In Parliament last week the Finance Minister Bill English was derisive and ill-informed in response to Gareth Hughes’ questioning on New Zealand’s economic vulnerability to Peak Oil (16/3/11 Q12). English dismissed the Dunedin City Council’s “Peak Oil Vulnerability Analysis Report” on the basis of the title alone. But then, if all he read was the title, he misread it. English:
It is likely that it will not be particularly effective, judging from the title of it and the fact that a local council has very little opportunity to actually influence the Western World’s vulnerability due to its use of oil.
If the minister thinks “vulnerability” means “ability to stop it happening” then he is half right. Indeed a smallish city alone cannot prevent Peak Oil – but this though does not excuse anyone from acting to reduce energy consumption now. The world is made up of communities – if they were to all take English’s attitude of “we have little opportunity to actually influence” then nothing gets done at all.
So the Minister is half wrong in saying the DCC cannot prevent Peak Oil, but this is very different from an assessment of vulnerability – as the Minister would know if he had read the report. The Minister is completely wrong if he argues that a Council has no responsibility to look to the future and make decisions that best prepare for that future. The Council can and should take steps to address our sensitivity to there being less oil available – for example, how might we better structure our transport network to cope with a 50% reduction of fuel oil by 2050?
There is not going to be a singular event that definitively signals “peak oil is happening now”. Climate Change is the same. With gradual and insidious change (though with increasing occurrence of catastrophic events in both scenarios) decisions made now need to made in the context of the knowledge of those scenarios.

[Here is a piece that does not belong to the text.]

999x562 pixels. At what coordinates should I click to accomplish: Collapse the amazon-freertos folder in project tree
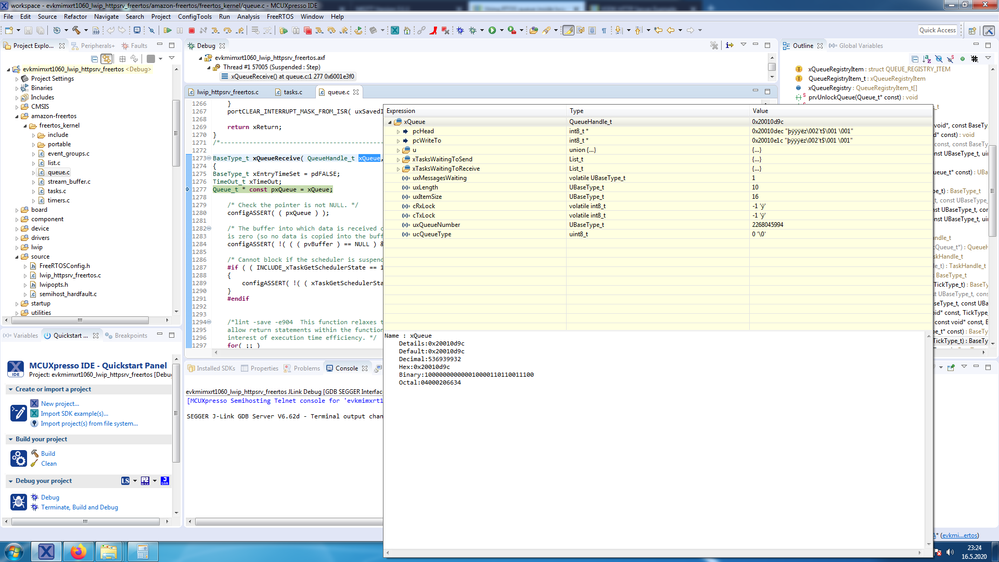point(17,116)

Unfortunately the Otago Daily Times is following English’s misguided lead. The ODT has now made the same mistake in calling the Peak Oil report and similarly the Dunedin Digital Strategy “luxuries” we can’t afford (Editorial 22/3/11). I applaud the DCC for having the vision to be developing strategies on which to base decisions that will stand the test of time. Cost-cutting without a vision for the future would result in only short-sighted decisions and knee-jerk reactions.
Denis Tegg
March 24, 2011
Samuel
agreed … well said ….and have been banging away on this and other related themes here
http://oilshockhorrorprobe.blogspot.com/
Ella Lawton
March 25, 2011
That conversation is so painful. As the price increases there will be less people diving private cars, decreasing conjestion which will provide space for buses. Thus, not needing more roads! And part of the ‘strategy’ is to ensure that the buses can keep running not to mention our precious economy that relies on transporting goods around NZ and across the world.
Bill English’s comments only confirm that he has no idea what it is like for a vast number of kiwis who don’t have the options either due to lack of infrastructure, cash or time to just change their lives at the rate that oil is going to increase in price! Unreal.

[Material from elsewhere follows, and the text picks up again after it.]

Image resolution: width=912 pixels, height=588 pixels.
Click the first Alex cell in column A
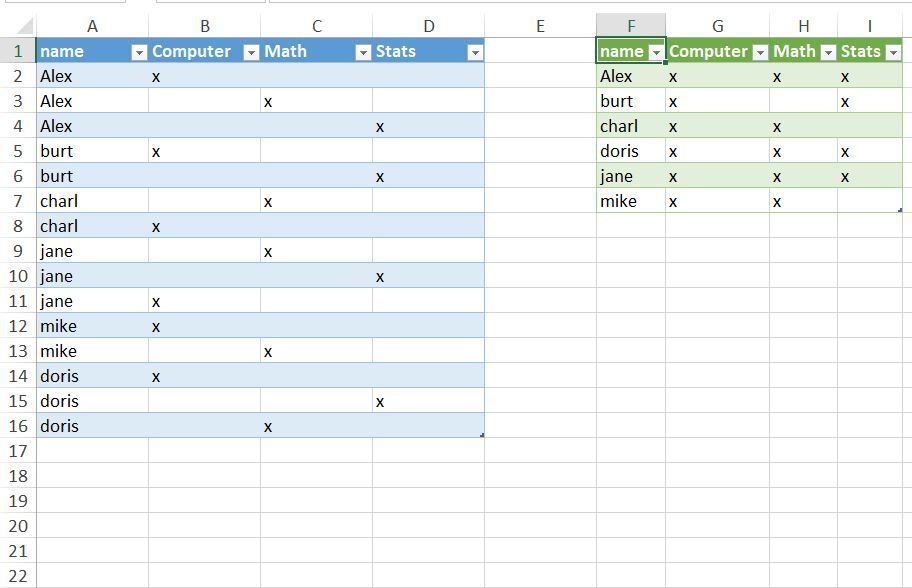[x=92, y=76]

Thanks for putting this together Sam.
Susan
November 7, 2012
I have actually been invited overseas to talk about that report. And I’ve been asked by industry and government organizations in Europe if they could use the same analysis and tools. So – the ground-breaking work in Dunedin has actually been noticed and actually read beyond the title by decision-makers around the world. And as far as I know, they all took it pretty seriously. Glad my work and the responsible approach of the DCC could give a chuckle to Mr. English and his crew.